An asynchronous motor is an alternating current (AC) electric motor that utilizes an induced current in its rotor rather than a physical power supply to produce its rotational motion. Most electric motors rotate as a result of the interaction between the electromagnetic fields created in the stator and rotor of the motor. In an asynchronous motor, the field generated in the windings of the stator are produced by connecting them to an AC power supply. The field generated in the rotor is not supplied by the direct introduction of a current but rather through the transformer-like induction of current courtesy of the stator's adjacent electromagnetic field. Most larger AC motors in industrial or domestic applications are asynchronous motors.
Also known as induction or squirrel-cage motors, asynchronous motors consist of two main components. The first is the stator, i.e., the barrel-shaped exterior frame of the motor. The stator of an asynchronous motor has a number of windings or coils laid out along its inner surface, each of which include a set of electrical connections on the outside of the frame. The second major component is the rotor — a cylindrical core which fits closely inside the stator.
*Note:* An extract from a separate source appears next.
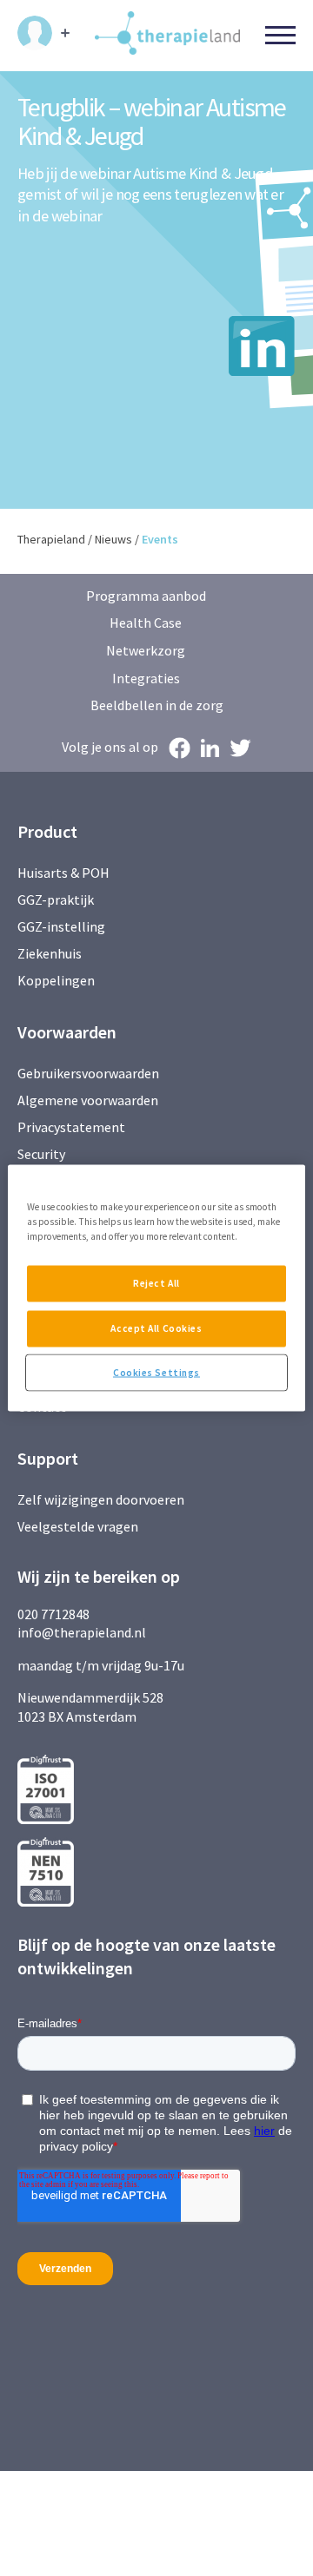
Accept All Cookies (156, 1327)
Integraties (146, 678)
The motor's shaft, which supplies the rotational work, runs through the middle or the rotor and is supported on either end by bearings. In an asynchronous motor, the rotor is either solid steel or made up of a series of parallel steel or copper bars with no facility for electrical input.
Most AC motors rely on the polar relationship of separate electromagnetic fields generated in both of these parts to spin the rotor. In an asynchronous motor, the stator's electromagnetic field is generated by an AC power supply connected to the stator windings. The rotor, however, is not directly connected to any power supply but rather develops an internal electric current by means of induction. This induction is caused by the close proximity of the stator's electromagnetic field. This is exactly the same process used to generate current in the secondary windings of a transformer. The current produced in the rotor then generates its own electromagnetic field, and the rotor begins to spin.
The asynchronous motor is ideal for heavy duty applications due to its simplicity and ruggedness. The lack of additional slip rings and brushes needed to supply power to the rotor make this type of motor one of the most reliable and efficient AC motor designs. Asynchronous motors can also be used as generators if run above certain speeds.